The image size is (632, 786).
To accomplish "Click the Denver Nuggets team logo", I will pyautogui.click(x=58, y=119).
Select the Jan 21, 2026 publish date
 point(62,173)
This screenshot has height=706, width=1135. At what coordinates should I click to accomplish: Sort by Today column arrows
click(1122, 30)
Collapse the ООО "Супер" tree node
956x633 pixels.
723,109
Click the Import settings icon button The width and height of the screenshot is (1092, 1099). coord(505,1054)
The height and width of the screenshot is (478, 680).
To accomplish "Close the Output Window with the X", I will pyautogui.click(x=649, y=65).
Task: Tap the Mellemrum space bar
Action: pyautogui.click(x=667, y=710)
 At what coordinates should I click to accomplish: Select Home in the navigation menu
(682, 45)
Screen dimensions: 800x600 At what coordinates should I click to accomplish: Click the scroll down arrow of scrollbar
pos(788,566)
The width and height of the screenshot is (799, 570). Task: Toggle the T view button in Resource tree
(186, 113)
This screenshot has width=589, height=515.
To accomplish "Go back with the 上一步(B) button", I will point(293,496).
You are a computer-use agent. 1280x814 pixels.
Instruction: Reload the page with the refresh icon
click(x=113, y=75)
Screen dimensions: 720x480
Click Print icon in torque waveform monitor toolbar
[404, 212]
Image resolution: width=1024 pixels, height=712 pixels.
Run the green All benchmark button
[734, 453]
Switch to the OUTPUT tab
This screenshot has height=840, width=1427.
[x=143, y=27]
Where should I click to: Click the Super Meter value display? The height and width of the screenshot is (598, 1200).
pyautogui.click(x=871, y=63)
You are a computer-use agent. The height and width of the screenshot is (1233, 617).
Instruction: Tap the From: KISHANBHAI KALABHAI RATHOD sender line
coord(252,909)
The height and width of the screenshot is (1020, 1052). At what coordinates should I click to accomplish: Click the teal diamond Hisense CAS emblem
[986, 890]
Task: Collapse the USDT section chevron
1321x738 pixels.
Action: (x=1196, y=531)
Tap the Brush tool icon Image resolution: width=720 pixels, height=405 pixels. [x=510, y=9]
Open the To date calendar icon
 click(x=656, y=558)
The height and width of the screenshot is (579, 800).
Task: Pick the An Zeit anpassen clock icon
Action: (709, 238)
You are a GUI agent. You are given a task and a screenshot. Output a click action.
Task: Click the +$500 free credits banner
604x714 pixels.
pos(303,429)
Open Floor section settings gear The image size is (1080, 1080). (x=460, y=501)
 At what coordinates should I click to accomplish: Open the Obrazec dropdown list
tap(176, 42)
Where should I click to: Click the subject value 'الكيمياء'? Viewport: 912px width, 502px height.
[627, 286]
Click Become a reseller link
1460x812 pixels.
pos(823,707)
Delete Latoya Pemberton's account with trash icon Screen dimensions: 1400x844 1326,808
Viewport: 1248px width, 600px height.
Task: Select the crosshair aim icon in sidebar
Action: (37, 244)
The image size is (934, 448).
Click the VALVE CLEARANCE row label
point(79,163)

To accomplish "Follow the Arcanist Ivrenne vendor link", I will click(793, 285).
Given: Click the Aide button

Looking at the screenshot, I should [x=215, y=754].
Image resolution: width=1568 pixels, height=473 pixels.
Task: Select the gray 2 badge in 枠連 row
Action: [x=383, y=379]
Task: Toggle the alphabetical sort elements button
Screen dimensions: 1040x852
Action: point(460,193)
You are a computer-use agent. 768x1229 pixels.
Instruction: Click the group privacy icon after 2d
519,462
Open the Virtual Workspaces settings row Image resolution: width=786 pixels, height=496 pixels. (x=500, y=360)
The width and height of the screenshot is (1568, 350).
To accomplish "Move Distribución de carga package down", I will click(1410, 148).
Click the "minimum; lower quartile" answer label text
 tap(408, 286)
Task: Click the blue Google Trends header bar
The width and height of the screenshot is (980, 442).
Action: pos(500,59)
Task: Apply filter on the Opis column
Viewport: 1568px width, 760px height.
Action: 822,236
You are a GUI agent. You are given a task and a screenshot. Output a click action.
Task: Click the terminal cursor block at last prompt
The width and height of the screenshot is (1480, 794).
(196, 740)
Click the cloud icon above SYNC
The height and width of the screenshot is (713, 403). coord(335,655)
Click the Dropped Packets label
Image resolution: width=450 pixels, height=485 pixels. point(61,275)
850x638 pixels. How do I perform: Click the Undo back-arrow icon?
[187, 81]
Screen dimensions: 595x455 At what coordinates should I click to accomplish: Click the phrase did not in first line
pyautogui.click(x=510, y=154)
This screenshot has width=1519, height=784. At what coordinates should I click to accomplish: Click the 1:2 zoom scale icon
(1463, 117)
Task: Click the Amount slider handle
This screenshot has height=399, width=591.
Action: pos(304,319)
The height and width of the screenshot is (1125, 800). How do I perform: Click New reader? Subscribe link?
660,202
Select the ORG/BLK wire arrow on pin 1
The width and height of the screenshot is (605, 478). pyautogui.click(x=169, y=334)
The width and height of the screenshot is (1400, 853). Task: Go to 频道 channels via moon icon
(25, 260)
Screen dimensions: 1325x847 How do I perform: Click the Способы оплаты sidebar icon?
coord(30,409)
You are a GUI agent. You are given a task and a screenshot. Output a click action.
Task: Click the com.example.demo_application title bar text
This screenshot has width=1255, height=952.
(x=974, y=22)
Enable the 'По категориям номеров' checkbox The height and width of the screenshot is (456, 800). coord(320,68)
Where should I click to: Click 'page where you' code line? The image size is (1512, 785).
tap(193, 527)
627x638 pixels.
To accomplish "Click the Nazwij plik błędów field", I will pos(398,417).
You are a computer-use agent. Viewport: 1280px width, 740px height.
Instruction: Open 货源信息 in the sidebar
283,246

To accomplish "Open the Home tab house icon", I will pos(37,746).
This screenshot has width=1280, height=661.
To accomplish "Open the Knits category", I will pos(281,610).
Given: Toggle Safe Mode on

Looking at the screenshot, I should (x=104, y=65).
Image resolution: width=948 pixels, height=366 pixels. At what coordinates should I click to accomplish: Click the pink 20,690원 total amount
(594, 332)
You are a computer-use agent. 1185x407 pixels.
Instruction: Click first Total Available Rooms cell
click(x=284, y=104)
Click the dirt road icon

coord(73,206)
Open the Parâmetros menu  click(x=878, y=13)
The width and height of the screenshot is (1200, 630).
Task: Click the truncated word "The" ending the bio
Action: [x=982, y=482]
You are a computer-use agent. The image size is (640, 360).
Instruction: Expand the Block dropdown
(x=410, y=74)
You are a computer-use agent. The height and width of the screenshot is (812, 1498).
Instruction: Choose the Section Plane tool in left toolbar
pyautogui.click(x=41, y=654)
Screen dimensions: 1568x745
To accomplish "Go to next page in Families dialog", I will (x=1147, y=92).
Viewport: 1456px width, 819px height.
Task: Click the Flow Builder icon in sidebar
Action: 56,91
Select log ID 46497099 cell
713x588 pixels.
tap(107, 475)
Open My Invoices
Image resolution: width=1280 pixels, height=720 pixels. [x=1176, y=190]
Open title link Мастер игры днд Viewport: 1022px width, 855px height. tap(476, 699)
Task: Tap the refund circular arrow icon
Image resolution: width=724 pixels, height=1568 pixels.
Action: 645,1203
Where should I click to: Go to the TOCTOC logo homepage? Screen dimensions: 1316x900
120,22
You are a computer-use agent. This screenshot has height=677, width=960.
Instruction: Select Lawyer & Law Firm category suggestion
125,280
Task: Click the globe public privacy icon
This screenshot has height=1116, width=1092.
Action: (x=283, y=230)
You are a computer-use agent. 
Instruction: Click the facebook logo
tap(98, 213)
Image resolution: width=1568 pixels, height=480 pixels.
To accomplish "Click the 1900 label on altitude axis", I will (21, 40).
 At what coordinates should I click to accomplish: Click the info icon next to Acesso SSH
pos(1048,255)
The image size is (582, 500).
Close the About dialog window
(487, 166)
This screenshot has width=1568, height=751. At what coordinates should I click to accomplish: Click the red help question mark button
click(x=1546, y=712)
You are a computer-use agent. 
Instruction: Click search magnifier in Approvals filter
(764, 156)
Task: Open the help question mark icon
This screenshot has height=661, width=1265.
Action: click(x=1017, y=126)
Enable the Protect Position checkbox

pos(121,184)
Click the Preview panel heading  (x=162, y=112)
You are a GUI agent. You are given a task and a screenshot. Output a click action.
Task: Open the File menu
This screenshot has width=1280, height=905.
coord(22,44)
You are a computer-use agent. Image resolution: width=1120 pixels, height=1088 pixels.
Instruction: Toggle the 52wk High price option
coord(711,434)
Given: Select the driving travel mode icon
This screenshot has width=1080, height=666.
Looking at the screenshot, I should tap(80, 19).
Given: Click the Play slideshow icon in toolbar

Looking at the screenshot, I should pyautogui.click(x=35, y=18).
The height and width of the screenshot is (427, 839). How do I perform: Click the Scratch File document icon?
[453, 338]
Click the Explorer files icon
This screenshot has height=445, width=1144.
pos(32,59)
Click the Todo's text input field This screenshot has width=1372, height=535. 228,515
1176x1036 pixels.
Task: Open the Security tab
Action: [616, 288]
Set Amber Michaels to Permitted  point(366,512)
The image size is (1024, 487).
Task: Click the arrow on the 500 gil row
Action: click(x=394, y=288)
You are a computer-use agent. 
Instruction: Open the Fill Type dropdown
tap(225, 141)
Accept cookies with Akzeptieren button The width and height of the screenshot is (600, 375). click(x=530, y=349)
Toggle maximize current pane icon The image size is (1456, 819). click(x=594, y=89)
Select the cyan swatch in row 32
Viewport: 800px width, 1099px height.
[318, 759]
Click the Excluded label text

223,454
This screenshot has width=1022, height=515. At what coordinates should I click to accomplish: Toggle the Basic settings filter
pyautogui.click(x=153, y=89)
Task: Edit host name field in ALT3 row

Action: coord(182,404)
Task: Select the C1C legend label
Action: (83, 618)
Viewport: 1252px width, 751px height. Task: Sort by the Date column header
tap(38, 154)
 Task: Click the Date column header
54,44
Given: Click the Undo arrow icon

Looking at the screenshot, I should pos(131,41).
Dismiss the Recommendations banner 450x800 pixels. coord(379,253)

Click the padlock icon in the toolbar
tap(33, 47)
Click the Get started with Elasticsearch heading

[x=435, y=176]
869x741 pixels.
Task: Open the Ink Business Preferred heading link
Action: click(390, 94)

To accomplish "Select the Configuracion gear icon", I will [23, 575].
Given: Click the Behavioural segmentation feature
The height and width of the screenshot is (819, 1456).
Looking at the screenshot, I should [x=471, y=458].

**Goal of the exercise:** Filter on the word "title": copy each matching line from the entries above.

**Exercise response:**
Task: Click the com.example.demo_application title bar text
Open title link Мастер игры днд Viewport: 1022px width, 855px height. tap(476, 699)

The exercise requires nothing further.